ASSIGNMENT: Retype the data below without altering anything.

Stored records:
**********
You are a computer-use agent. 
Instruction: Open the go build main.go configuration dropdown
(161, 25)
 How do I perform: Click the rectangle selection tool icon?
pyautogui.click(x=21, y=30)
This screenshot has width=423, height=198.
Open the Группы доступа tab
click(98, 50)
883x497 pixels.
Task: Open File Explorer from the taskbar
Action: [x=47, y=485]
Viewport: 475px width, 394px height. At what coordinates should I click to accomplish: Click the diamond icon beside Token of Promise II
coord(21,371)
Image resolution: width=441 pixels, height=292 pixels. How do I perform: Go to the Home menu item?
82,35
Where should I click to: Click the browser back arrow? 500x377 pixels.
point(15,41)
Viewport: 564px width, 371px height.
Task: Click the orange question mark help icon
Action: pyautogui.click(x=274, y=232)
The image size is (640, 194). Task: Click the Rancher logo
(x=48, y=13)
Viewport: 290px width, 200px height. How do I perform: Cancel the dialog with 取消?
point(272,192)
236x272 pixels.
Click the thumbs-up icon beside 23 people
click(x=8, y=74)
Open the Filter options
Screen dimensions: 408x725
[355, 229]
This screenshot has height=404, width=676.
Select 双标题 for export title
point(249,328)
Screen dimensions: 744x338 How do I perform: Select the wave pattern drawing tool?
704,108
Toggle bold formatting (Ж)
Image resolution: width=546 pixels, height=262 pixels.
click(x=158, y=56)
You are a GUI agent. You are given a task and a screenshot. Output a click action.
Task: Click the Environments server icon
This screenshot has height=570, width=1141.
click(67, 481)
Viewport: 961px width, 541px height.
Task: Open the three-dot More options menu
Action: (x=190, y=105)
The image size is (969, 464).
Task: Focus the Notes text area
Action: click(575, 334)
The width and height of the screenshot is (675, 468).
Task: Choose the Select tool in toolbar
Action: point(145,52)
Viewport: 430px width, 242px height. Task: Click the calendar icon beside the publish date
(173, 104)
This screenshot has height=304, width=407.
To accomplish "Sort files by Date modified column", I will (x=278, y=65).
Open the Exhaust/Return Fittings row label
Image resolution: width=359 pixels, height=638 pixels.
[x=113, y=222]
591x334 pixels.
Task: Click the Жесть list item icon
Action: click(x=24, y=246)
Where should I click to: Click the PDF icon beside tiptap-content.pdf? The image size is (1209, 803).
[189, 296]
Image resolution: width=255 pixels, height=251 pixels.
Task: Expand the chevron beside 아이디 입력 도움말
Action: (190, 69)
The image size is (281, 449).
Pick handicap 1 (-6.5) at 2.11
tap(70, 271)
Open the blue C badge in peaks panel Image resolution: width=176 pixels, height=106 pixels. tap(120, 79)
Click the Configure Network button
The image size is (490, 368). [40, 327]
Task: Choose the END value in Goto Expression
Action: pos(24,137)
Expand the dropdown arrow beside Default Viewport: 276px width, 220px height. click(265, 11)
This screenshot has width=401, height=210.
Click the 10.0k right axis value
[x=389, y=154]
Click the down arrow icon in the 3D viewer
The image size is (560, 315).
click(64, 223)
**********
FINISHED EXERCISE:
You are a computer-use agent. 
Instruction: Open the go build main.go configuration dropdown
(161, 25)
 How do I perform: Click the rectangle selection tool icon?
pyautogui.click(x=21, y=30)
This screenshot has width=423, height=198.
Open the Группы доступа tab
click(98, 50)
883x497 pixels.
Task: Open File Explorer from the taskbar
Action: [x=47, y=485]
Viewport: 475px width, 394px height. At what coordinates should I click to accomplish: Click the diamond icon beside Token of Promise II
coord(21,371)
Image resolution: width=441 pixels, height=292 pixels. How do I perform: Go to the Home menu item?
82,35
Where should I click to: Click the browser back arrow? 500x377 pixels.
point(15,41)
Viewport: 564px width, 371px height.
Task: Click the orange question mark help icon
Action: pyautogui.click(x=274, y=232)
The image size is (640, 194). Task: Click the Rancher logo
(x=48, y=13)
Viewport: 290px width, 200px height. How do I perform: Cancel the dialog with 取消?
point(272,192)
236x272 pixels.
Click the thumbs-up icon beside 23 people
click(x=8, y=74)
Open the Filter options
Screen dimensions: 408x725
[355, 229]
This screenshot has height=404, width=676.
Select 双标题 for export title
point(249,328)
Screen dimensions: 744x338 How do I perform: Select the wave pattern drawing tool?
704,108
Toggle bold formatting (Ж)
Image resolution: width=546 pixels, height=262 pixels.
click(x=158, y=56)
You are a GUI agent. You are given a task and a screenshot. Output a click action.
Task: Click the Environments server icon
This screenshot has height=570, width=1141.
click(67, 481)
Viewport: 961px width, 541px height.
Task: Open the three-dot More options menu
Action: (x=190, y=105)
The image size is (969, 464).
Task: Focus the Notes text area
Action: click(575, 334)
The width and height of the screenshot is (675, 468).
Task: Choose the Select tool in toolbar
Action: point(145,52)
Viewport: 430px width, 242px height. Task: Click the calendar icon beside the publish date
(173, 104)
This screenshot has height=304, width=407.
To accomplish "Sort files by Date modified column", I will (x=278, y=65).
Open the Exhaust/Return Fittings row label
Image resolution: width=359 pixels, height=638 pixels.
[x=113, y=222]
591x334 pixels.
Task: Click the Жесть list item icon
Action: click(x=24, y=246)
Where should I click to: Click the PDF icon beside tiptap-content.pdf? The image size is (1209, 803).
[189, 296]
Image resolution: width=255 pixels, height=251 pixels.
Task: Expand the chevron beside 아이디 입력 도움말
Action: (190, 69)
The image size is (281, 449).
Pick handicap 1 (-6.5) at 2.11
tap(70, 271)
Open the blue C badge in peaks panel Image resolution: width=176 pixels, height=106 pixels. tap(120, 79)
Click the Configure Network button
The image size is (490, 368). [40, 327]
Task: Choose the END value in Goto Expression
Action: pos(24,137)
Expand the dropdown arrow beside Default Viewport: 276px width, 220px height. click(265, 11)
This screenshot has width=401, height=210.
Click the 10.0k right axis value
[x=389, y=154]
Click the down arrow icon in the 3D viewer
The image size is (560, 315).
click(64, 223)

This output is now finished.